Flüt Ailesi
Üflemeli bir çalgı olan flüt, tarihin en eski müzik aletlerinden biridir. Flüt, üzerinde delikler ve bu delikleri açıp kapamaya yarayan anahtarlar bulunan düz. ince bir boru biçimindedir. Genellikle gümüş ya da gümüş suyuna batırılmış metal alaşımından yapılır. Baş, gövde ve kuyruk bölümlerinden oluşur. Boyu 67 santimetredir; gövde boyunca sıralanan en az 13 ses deliği vardır. Flütte öteki üflemeli çalgılarda bulunan üfleme dili yoktur. Flütün baş bölümünde hava üflenen küçük bir ağız deliği bulunur. Üflenen havanın boru içindeki hava sütununu titreştirmesinden ses elde edilir. Flütün kalın, orta ve ince olmak üzere üç ayrı ses bölgesi vardır. Orta ses bölgesindeki yumuşak sesler, özellikle duygulu melodilerin seslendirilmesinde ayrı bir etki yaratır. Ses genişliği üç oktavdır.

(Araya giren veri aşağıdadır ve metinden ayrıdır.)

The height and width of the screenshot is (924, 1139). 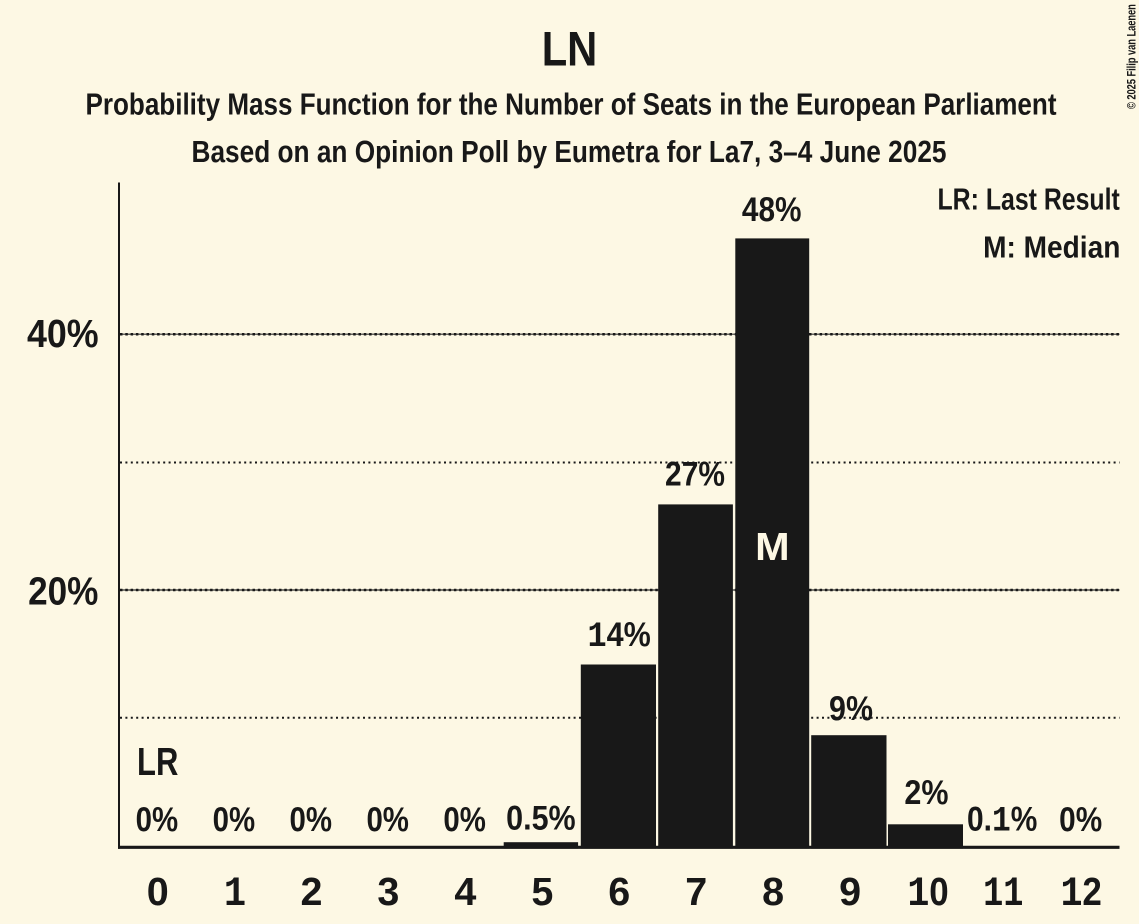 What do you see at coordinates (926, 793) in the screenshot?
I see `svg-text: 2%` at bounding box center [926, 793].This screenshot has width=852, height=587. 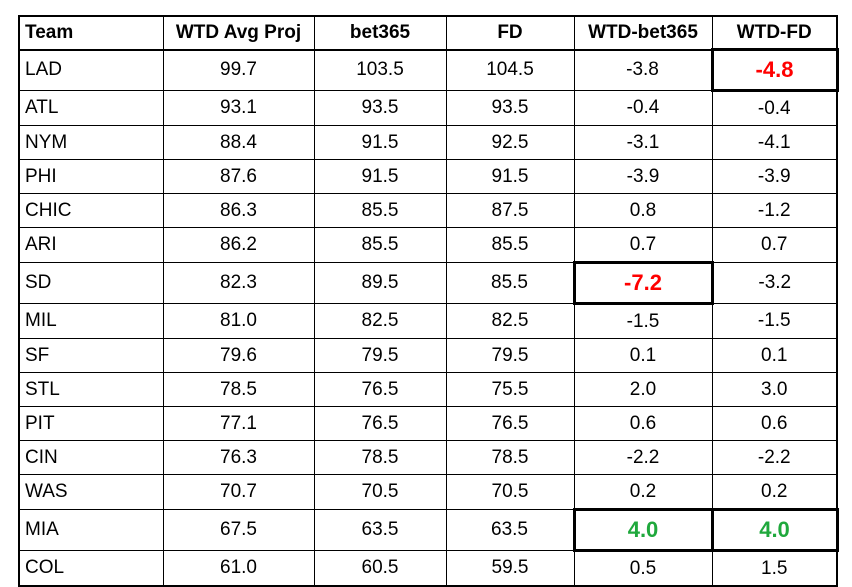 I want to click on cell-bet365: 60.5, so click(x=380, y=568).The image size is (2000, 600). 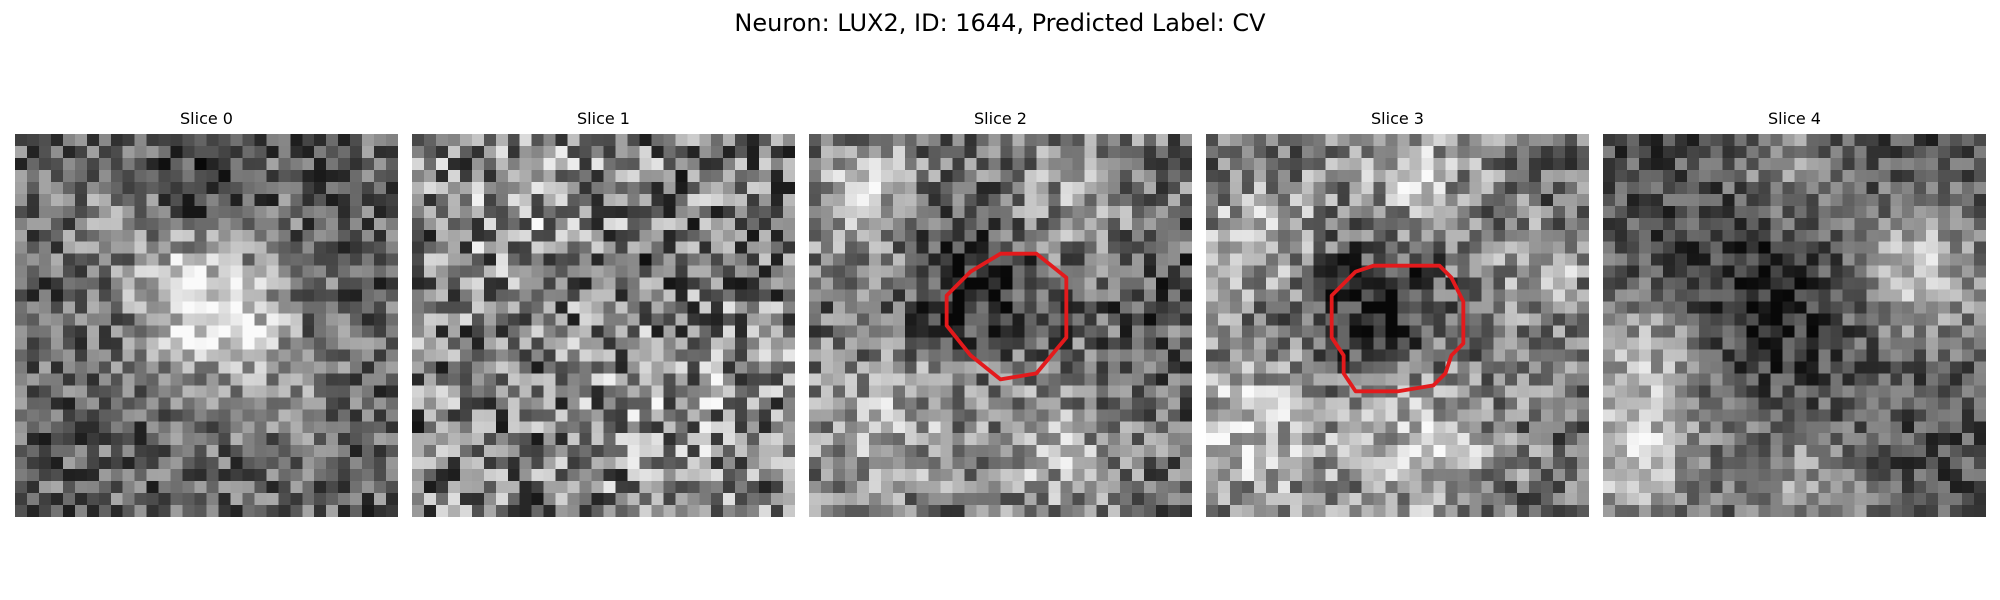 I want to click on slice-4-image, so click(x=1794, y=326).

Flütün kökeni Eski Yunan, Çin, Hint ve Japon uygarlıklarına kadar uzanır. Blok flüt olarak tanıdığımız flüt, 14. yüzyılda Avrupa’da yaygın bir biçimde kullanıldı. Bach, Hândel, Vivaldi gibi ünlü besteciler blok flüt için özgün yapıtlar verdiler. 18. yüzyılın sonlarına doğru önemini yitiren blok flüt, 20. yüzyılda çocuklar için öğretici ve yararlı bir müzik eğitim aracı olarak yeniden kullanılmaya başladı. Blok flütün ayrı bir parçadan oluşan ağızlık bölümü aslında dilli bir düdüktür. Gövdenin önünde yedi tane parmak deliği, arkasında da bir başparmak deliği vardır. Aşağıya doğru ve gövdeye dik tutularak çalınır. Blok flütler boyutlarıyla orantılı olarak değişik tonlarda ses verir. İnceden kalına doğru değişen seslerine göre sopranino, soprano, alto, tenor, bas ve büyük bas olarak adlandırılırlar. Bas flüt dışındakilerde ses genişliği en az iki oktavdır.

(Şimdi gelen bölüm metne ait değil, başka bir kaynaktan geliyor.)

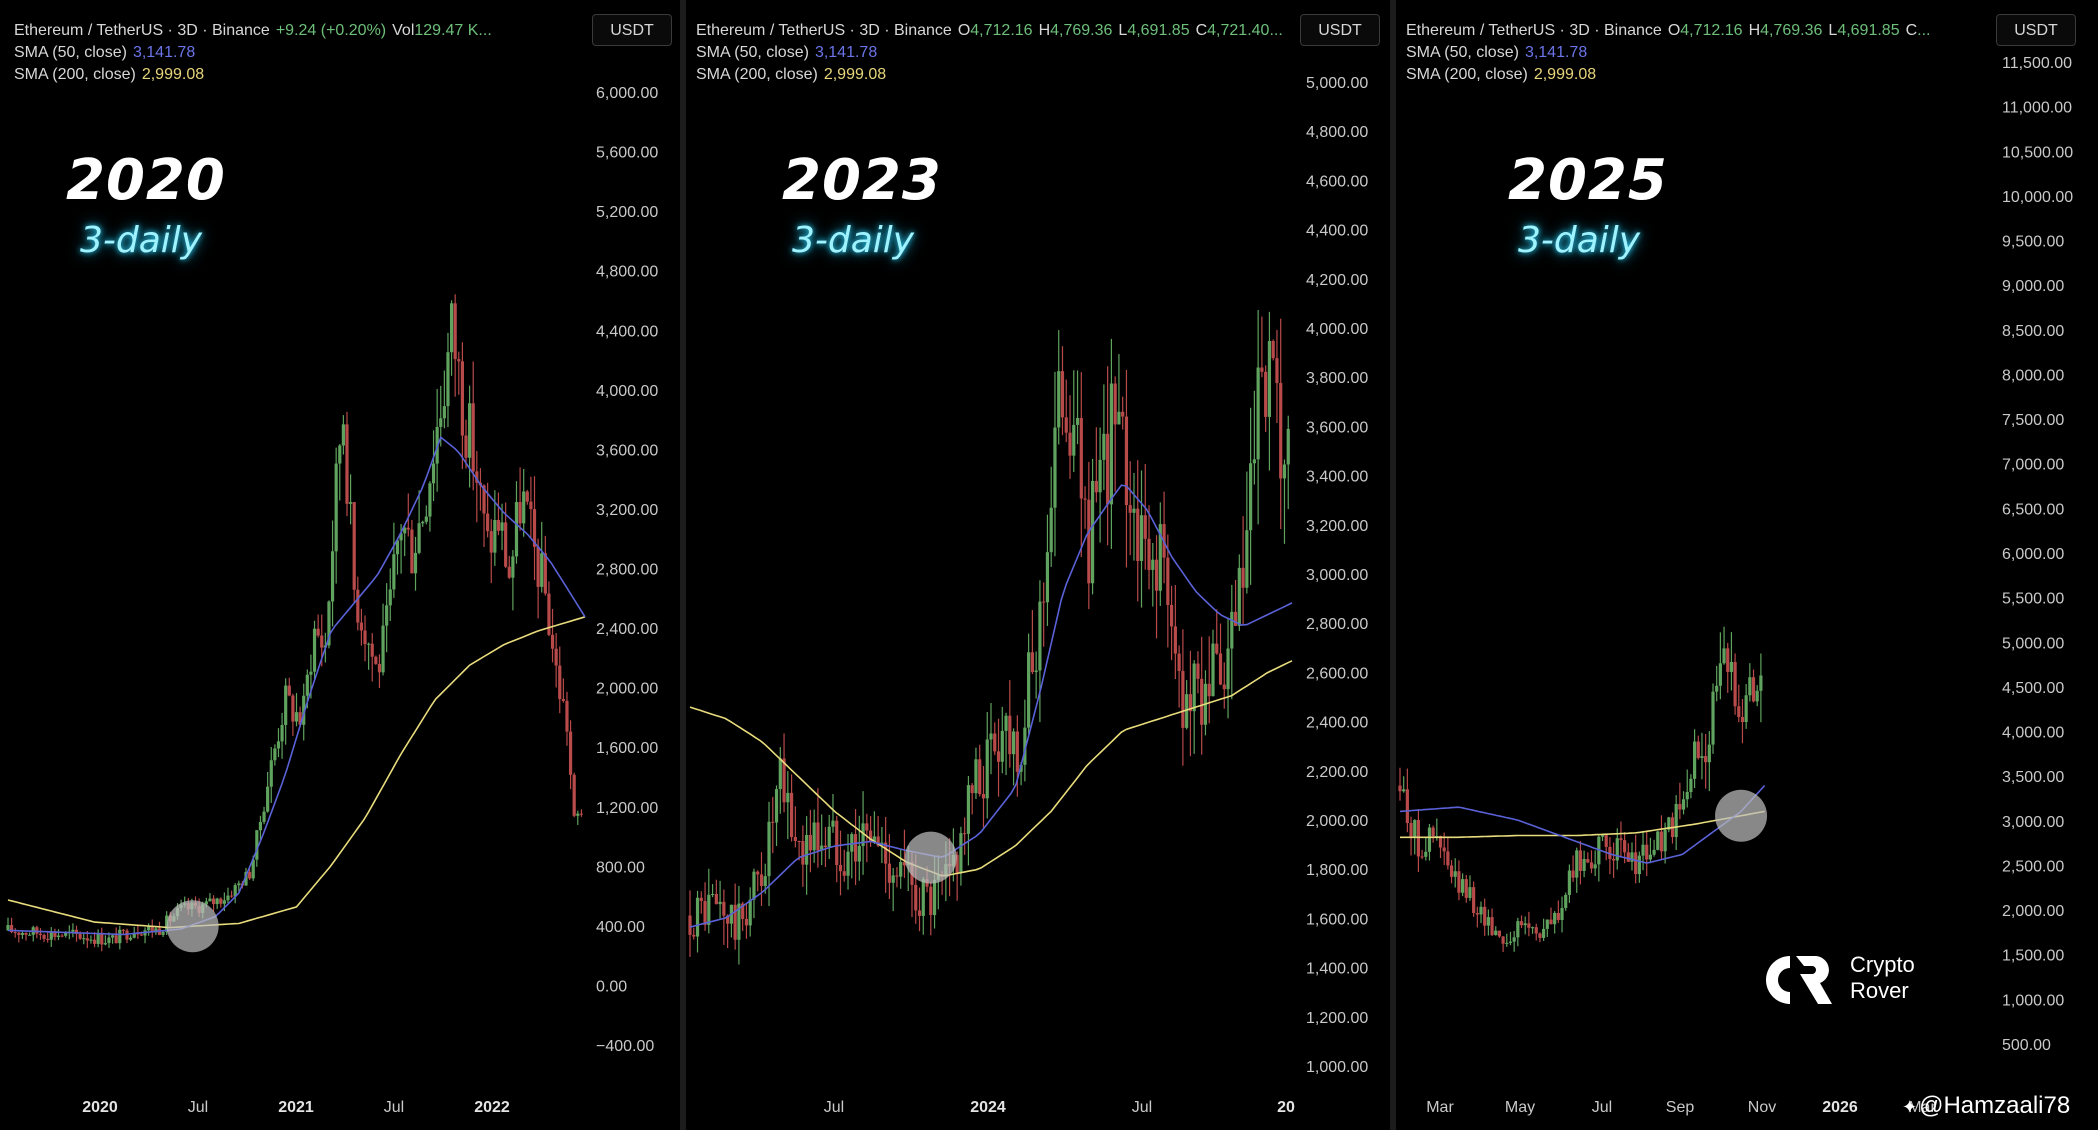 The height and width of the screenshot is (1130, 2098). I want to click on open-label: O, so click(964, 30).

17. yüzyılda Fransız besteci Jean-Baptiste Lully operalarında sonradan traverso ya da Alman flütü olarak adlandırılan yan flüt kullanmaya başladı. Yan flüt, blok flüt gibi aşağıya doğru değil, sağa doğru yatay bir biçimde tutularak çalınıyordu. 18. yüzyıl başlarında kullanılan flütlerde yalnızca altı ses deliği ve bir anahtar vardı. 19. yüzyılda Münihli çalgı yapımcısı Theobald Böhm, flüte bugünkü biçimini verdi. Böhm flütü olarak da anılan bu flüt daha temiz ve yumuşak sesler veriyor, üzerindeki anahtar mekanizması parmak hareketlerine esneklik ve hız sağlıyordu.
Flüt 18. yüzyıldan başlayarak Avrupa’da yaygınlık kazandı. Haydn, Mozart ve Schubert gibi ünlü müzikçiler bestelerinde flüt sololarına geniş yer verdiler.

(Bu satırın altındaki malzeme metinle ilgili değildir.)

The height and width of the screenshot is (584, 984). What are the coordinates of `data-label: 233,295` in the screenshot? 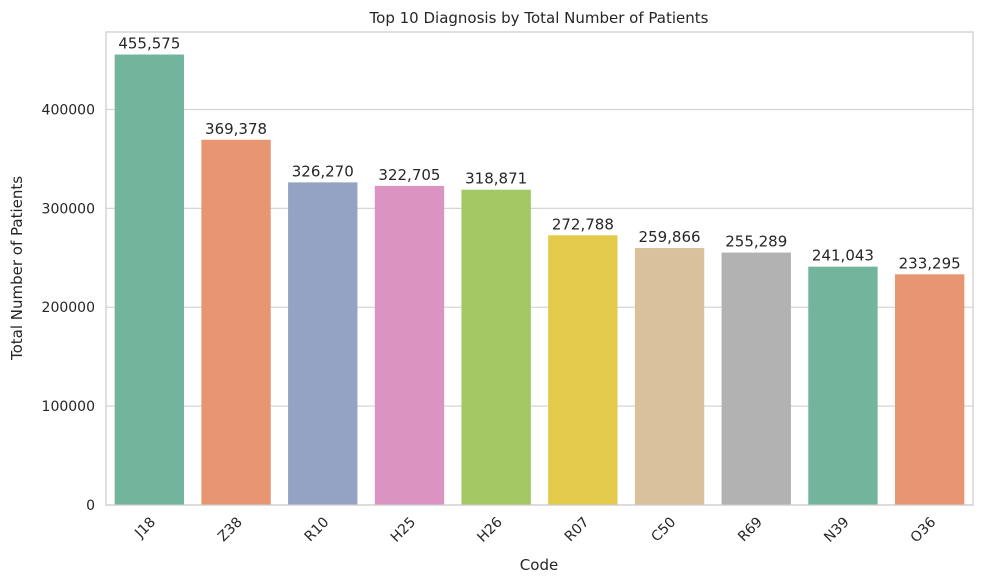 It's located at (930, 263).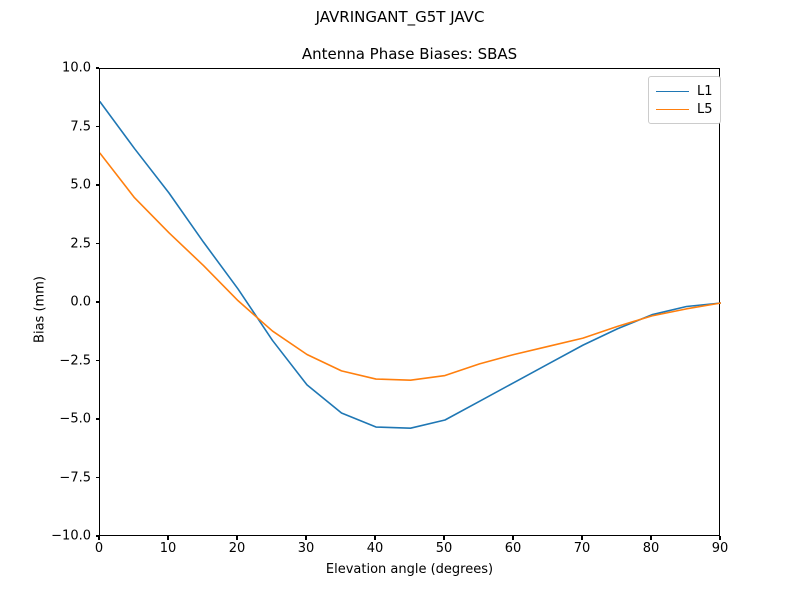 This screenshot has height=600, width=800. I want to click on legend-swatch-l5, so click(672, 109).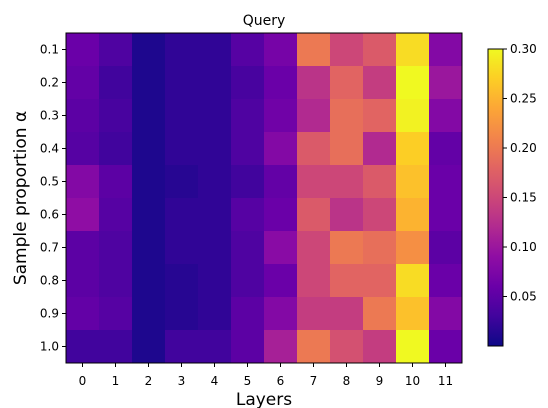 This screenshot has width=548, height=408. I want to click on y-tick-label: 0.3, so click(50, 116). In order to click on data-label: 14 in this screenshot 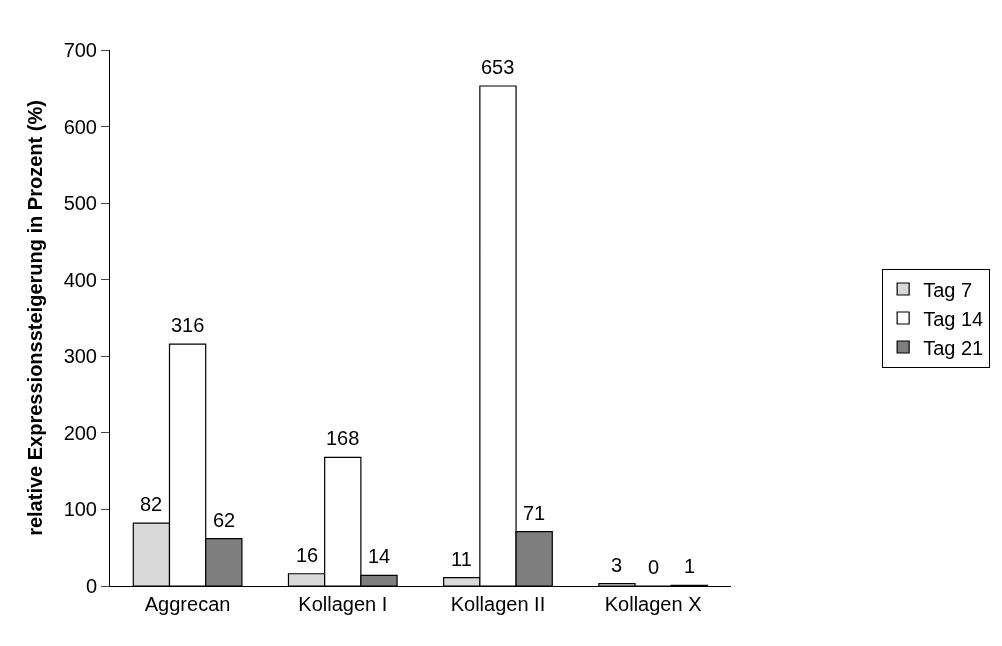, I will do `click(380, 556)`.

Günümüzde orkestralarda ya da solo olarak çalınabilen konser flütü'nden başka iki flüt çeşidi daha kullanılmaktadır. Normal flütten daha büyük olan la sesli bas ya da alto flüt kalın ve derin bir ses verir. Öteki flüt çeşitleri tiz ve keskin bir sesi olan pikolo ile askeri bandolarda kullanılan fifre'dir.